((

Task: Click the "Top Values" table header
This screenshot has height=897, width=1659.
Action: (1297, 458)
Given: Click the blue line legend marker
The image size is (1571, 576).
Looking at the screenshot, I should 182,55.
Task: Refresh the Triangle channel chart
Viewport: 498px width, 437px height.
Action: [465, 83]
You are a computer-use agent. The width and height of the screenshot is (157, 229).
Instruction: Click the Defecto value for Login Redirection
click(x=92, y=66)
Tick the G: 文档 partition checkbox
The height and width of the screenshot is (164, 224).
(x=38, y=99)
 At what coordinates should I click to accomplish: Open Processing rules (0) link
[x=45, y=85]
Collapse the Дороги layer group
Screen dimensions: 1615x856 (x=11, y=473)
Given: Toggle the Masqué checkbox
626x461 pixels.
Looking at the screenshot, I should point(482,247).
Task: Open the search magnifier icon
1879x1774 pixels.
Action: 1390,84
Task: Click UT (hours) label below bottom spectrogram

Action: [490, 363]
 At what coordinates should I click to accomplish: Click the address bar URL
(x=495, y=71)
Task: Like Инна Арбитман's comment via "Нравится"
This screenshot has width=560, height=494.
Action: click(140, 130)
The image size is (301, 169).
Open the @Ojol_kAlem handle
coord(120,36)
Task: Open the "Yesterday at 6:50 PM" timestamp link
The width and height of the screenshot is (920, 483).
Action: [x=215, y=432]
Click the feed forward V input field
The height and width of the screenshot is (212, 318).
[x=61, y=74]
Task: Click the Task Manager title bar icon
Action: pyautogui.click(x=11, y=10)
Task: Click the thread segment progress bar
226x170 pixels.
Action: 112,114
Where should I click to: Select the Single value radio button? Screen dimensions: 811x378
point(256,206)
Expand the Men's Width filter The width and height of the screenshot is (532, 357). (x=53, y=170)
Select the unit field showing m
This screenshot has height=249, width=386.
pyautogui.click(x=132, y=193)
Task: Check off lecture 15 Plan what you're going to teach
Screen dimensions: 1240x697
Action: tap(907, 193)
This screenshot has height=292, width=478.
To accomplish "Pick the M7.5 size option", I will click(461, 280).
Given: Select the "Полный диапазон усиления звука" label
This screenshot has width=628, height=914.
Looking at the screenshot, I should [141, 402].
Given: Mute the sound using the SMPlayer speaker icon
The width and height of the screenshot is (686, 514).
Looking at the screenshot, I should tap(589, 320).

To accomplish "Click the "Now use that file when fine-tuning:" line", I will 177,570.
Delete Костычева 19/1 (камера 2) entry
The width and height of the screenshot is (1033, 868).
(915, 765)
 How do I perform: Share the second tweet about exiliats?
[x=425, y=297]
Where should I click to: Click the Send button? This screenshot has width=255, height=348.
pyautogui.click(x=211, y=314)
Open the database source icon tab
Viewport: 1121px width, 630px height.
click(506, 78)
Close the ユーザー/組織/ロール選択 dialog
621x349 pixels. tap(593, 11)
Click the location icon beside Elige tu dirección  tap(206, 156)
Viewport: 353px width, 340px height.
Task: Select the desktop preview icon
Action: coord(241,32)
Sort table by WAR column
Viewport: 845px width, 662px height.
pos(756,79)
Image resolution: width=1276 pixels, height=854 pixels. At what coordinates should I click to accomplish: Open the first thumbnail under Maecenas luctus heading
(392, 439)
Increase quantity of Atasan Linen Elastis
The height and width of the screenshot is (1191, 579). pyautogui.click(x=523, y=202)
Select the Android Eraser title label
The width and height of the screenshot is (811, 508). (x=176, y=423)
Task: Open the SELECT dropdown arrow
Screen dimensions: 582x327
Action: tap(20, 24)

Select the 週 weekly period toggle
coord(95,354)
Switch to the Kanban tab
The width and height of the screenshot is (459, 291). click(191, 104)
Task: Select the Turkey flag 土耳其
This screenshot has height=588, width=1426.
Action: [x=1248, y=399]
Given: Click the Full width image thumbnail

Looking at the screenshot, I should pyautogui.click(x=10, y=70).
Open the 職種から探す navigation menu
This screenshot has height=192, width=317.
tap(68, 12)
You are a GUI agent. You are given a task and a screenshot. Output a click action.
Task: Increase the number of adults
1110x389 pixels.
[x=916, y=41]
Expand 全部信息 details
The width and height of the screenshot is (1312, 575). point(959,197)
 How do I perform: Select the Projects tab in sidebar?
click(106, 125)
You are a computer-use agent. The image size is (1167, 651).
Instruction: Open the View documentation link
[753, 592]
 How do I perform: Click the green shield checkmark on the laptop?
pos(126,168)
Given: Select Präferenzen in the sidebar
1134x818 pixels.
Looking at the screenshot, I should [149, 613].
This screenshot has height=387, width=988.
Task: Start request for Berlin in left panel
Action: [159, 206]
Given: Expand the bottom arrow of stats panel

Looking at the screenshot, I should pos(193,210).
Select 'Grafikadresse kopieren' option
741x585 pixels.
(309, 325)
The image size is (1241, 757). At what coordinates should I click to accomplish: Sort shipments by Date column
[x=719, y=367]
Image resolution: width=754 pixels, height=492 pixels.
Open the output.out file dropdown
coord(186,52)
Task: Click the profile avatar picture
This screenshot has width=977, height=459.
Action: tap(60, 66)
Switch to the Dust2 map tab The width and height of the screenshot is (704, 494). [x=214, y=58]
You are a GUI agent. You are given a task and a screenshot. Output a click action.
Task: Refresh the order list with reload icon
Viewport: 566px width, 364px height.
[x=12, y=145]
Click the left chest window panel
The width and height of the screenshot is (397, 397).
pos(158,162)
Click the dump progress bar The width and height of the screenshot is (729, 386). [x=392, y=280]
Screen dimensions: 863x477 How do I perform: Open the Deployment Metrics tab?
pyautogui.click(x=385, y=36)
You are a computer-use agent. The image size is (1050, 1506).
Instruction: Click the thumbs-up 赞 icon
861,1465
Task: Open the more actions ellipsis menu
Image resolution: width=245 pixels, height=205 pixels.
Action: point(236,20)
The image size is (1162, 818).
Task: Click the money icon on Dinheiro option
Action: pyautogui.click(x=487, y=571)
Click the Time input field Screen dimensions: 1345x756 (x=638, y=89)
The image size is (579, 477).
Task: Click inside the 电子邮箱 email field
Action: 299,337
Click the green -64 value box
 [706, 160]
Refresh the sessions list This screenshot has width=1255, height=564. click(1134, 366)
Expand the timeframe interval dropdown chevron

))

**Problem to work on:**
The data above must be reproduced in full, exactly as given.

**Answer:**
Task: Click the "Top Values" table header
This screenshot has height=897, width=1659.
Action: (1297, 458)
Given: Click the blue line legend marker
The image size is (1571, 576).
Looking at the screenshot, I should 182,55.
Task: Refresh the Triangle channel chart
Viewport: 498px width, 437px height.
Action: [465, 83]
You are a computer-use agent. The width and height of the screenshot is (157, 229).
Instruction: Click the Defecto value for Login Redirection
click(x=92, y=66)
Tick the G: 文档 partition checkbox
The height and width of the screenshot is (164, 224).
(x=38, y=99)
 At what coordinates should I click to accomplish: Open Processing rules (0) link
[x=45, y=85]
Collapse the Дороги layer group
Screen dimensions: 1615x856 (x=11, y=473)
Given: Toggle the Masqué checkbox
626x461 pixels.
Looking at the screenshot, I should point(482,247).
Task: Open the search magnifier icon
1879x1774 pixels.
Action: 1390,84
Task: Click UT (hours) label below bottom spectrogram

Action: [490, 363]
 At what coordinates should I click to accomplish: Click the address bar URL
(x=495, y=71)
Task: Like Инна Арбитман's comment via "Нравится"
This screenshot has width=560, height=494.
Action: click(140, 130)
The image size is (301, 169).
Open the @Ojol_kAlem handle
coord(120,36)
Task: Open the "Yesterday at 6:50 PM" timestamp link
The width and height of the screenshot is (920, 483).
Action: [x=215, y=432]
Click the feed forward V input field
The height and width of the screenshot is (212, 318).
[x=61, y=74]
Task: Click the Task Manager title bar icon
Action: pyautogui.click(x=11, y=10)
Task: Click the thread segment progress bar
226x170 pixels.
Action: 112,114
Where should I click to: Select the Single value radio button? Screen dimensions: 811x378
point(256,206)
Expand the Men's Width filter The width and height of the screenshot is (532, 357). (x=53, y=170)
Select the unit field showing m
This screenshot has height=249, width=386.
pyautogui.click(x=132, y=193)
Task: Check off lecture 15 Plan what you're going to teach
Screen dimensions: 1240x697
Action: tap(907, 193)
This screenshot has height=292, width=478.
To accomplish "Pick the M7.5 size option", I will click(461, 280).
Given: Select the "Полный диапазон усиления звука" label
This screenshot has width=628, height=914.
Looking at the screenshot, I should [141, 402].
Given: Mute the sound using the SMPlayer speaker icon
The width and height of the screenshot is (686, 514).
Looking at the screenshot, I should tap(589, 320).

To accomplish "Click the "Now use that file when fine-tuning:" line", I will 177,570.
Delete Костычева 19/1 (камера 2) entry
The width and height of the screenshot is (1033, 868).
(915, 765)
 How do I perform: Share the second tweet about exiliats?
[x=425, y=297]
Where should I click to: Click the Send button? This screenshot has width=255, height=348.
pyautogui.click(x=211, y=314)
Open the database source icon tab
Viewport: 1121px width, 630px height.
click(506, 78)
Close the ユーザー/組織/ロール選択 dialog
621x349 pixels. tap(593, 11)
Click the location icon beside Elige tu dirección  tap(206, 156)
Viewport: 353px width, 340px height.
Task: Select the desktop preview icon
Action: coord(241,32)
Sort table by WAR column
Viewport: 845px width, 662px height.
pos(756,79)
Image resolution: width=1276 pixels, height=854 pixels. At what coordinates should I click to accomplish: Open the first thumbnail under Maecenas luctus heading
(392, 439)
Increase quantity of Atasan Linen Elastis
The height and width of the screenshot is (1191, 579). pyautogui.click(x=523, y=202)
Select the Android Eraser title label
The width and height of the screenshot is (811, 508). (x=176, y=423)
Task: Open the SELECT dropdown arrow
Screen dimensions: 582x327
Action: tap(20, 24)

Select the 週 weekly period toggle
coord(95,354)
Switch to the Kanban tab
The width and height of the screenshot is (459, 291). click(191, 104)
Task: Select the Turkey flag 土耳其
This screenshot has height=588, width=1426.
Action: [x=1248, y=399]
Given: Click the Full width image thumbnail

Looking at the screenshot, I should pyautogui.click(x=10, y=70).
Open the 職種から探す navigation menu
This screenshot has height=192, width=317.
tap(68, 12)
You are a GUI agent. You are given a task and a screenshot. Output a click action.
Task: Increase the number of adults
1110x389 pixels.
[x=916, y=41]
Expand 全部信息 details
The width and height of the screenshot is (1312, 575). point(959,197)
 How do I perform: Select the Projects tab in sidebar?
click(106, 125)
You are a computer-use agent. The image size is (1167, 651).
Instruction: Open the View documentation link
[753, 592]
 How do I perform: Click the green shield checkmark on the laptop?
pos(126,168)
Given: Select Präferenzen in the sidebar
1134x818 pixels.
Looking at the screenshot, I should [149, 613].
This screenshot has height=387, width=988.
Task: Start request for Berlin in left panel
Action: [159, 206]
Given: Expand the bottom arrow of stats panel

Looking at the screenshot, I should pos(193,210).
Select 'Grafikadresse kopieren' option
741x585 pixels.
(309, 325)
The image size is (1241, 757). At what coordinates should I click to accomplish: Sort shipments by Date column
[x=719, y=367]
Image resolution: width=754 pixels, height=492 pixels.
Open the output.out file dropdown
coord(186,52)
Task: Click the profile avatar picture
This screenshot has width=977, height=459.
Action: tap(60, 66)
Switch to the Dust2 map tab The width and height of the screenshot is (704, 494). [x=214, y=58]
You are a GUI agent. You are given a task and a screenshot. Output a click action.
Task: Refresh the order list with reload icon
Viewport: 566px width, 364px height.
[x=12, y=145]
Click the left chest window panel
The width and height of the screenshot is (397, 397).
pos(158,162)
Click the dump progress bar The width and height of the screenshot is (729, 386). [x=392, y=280]
Screen dimensions: 863x477 How do I perform: Open the Deployment Metrics tab?
pyautogui.click(x=385, y=36)
You are a computer-use agent. The image size is (1050, 1506).
Instruction: Click the thumbs-up 赞 icon
861,1465
Task: Open the more actions ellipsis menu
Image resolution: width=245 pixels, height=205 pixels.
Action: point(236,20)
The image size is (1162, 818).
Task: Click the money icon on Dinheiro option
Action: pyautogui.click(x=487, y=571)
Click the Time input field Screen dimensions: 1345x756 (x=638, y=89)
The image size is (579, 477).
Task: Click inside the 电子邮箱 email field
Action: 299,337
Click the green -64 value box
 [706, 160]
Refresh the sessions list This screenshot has width=1255, height=564. click(1134, 366)
Expand the timeframe interval dropdown chevron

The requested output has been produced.